5) Blogs have great search benefits. Consider that with an email campaign, I’ve got a number of hurdles to get through before my message gets to the actual recipient. Even if I can get my legitimate email address through AOL, Yahoo, MSN, or Google, I’ve still got individual spam filters to contend with. And despite the fact that my content is valid (I’m not selling Viagra or naked celebrity photos, unless of course that’s your business model and you’ve got legitimate opt-ins that you’re mailing to!), people’s spam filters may trap your message and you may never see it.

Not so with blogs. Since they live out on the web, your readers choose to read your content or not, and can be alerted for new posts with things like RSS alerts that can dynamically update web-based RSS aggregator sites like iGoogle or Netvibes. And since the content you’re generating lives on your site, you’re building a mountain of content over time.

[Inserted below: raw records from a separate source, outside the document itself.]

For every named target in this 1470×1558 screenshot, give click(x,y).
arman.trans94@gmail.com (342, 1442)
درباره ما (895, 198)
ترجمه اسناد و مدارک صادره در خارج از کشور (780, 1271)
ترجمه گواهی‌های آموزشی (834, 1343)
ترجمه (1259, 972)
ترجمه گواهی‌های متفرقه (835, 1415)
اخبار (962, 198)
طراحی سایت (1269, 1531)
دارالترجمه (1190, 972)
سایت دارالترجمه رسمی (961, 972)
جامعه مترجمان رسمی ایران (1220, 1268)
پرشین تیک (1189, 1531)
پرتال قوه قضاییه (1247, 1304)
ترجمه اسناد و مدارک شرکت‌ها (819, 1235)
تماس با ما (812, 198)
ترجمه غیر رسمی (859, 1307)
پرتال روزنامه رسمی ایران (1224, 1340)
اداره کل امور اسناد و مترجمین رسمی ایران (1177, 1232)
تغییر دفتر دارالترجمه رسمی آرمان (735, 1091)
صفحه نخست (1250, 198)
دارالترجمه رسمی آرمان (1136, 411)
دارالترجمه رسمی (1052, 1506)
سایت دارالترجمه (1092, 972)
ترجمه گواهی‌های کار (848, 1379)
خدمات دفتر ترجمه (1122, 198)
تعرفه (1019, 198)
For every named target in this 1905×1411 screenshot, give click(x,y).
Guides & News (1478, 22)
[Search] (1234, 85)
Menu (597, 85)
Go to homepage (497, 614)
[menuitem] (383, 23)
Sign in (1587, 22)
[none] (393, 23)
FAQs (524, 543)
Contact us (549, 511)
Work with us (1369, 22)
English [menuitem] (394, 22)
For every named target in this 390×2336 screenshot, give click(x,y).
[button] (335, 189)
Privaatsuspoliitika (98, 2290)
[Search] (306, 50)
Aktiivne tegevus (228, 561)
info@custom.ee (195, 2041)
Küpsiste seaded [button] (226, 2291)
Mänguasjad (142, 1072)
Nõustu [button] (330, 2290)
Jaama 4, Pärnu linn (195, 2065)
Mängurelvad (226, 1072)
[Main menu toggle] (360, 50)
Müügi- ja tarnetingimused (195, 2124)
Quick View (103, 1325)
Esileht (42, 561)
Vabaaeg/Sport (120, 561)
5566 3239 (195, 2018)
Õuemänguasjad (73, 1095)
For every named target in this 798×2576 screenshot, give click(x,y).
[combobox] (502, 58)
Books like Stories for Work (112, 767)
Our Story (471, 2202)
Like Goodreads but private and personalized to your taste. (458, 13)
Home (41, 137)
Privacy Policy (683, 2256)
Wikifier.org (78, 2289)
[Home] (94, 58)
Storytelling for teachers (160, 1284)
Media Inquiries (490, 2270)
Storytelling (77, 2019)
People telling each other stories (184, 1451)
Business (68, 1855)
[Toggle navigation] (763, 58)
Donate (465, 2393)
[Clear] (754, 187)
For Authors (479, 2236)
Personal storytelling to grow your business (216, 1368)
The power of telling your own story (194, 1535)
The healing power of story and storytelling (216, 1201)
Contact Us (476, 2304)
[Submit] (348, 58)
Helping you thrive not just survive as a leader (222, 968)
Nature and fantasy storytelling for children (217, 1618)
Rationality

It’s fair to say that the more content you’ve got, the better your chances for getting found on Google, but it’s a more accurate statement to say that the more content you create, the more legitimate you establish yourself to be, the higher the number of people that will link to you, and therefore the higher your overall search rankings (all without paying any additional money to search engine optimization firms to improve your rankings).